### Task inputs
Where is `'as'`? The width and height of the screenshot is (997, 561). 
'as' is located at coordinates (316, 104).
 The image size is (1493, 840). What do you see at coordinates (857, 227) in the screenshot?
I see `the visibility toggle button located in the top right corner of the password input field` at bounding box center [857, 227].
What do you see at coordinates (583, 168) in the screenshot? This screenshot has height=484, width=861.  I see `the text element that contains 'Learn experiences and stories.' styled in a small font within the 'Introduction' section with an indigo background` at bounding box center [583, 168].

### What is being asked
Swap "width" for "breadth" throughout the lines above, and write them out again with nothing else altered.

### Output of the task
Where is `'as'`? The breadth and height of the screenshot is (997, 561). 
'as' is located at coordinates (316, 104).
 The image size is (1493, 840). What do you see at coordinates (857, 227) in the screenshot?
I see `the visibility toggle button located in the top right corner of the password input field` at bounding box center [857, 227].
What do you see at coordinates (583, 168) in the screenshot? This screenshot has height=484, breadth=861.  I see `the text element that contains 'Learn experiences and stories.' styled in a small font within the 'Introduction' section with an indigo background` at bounding box center [583, 168].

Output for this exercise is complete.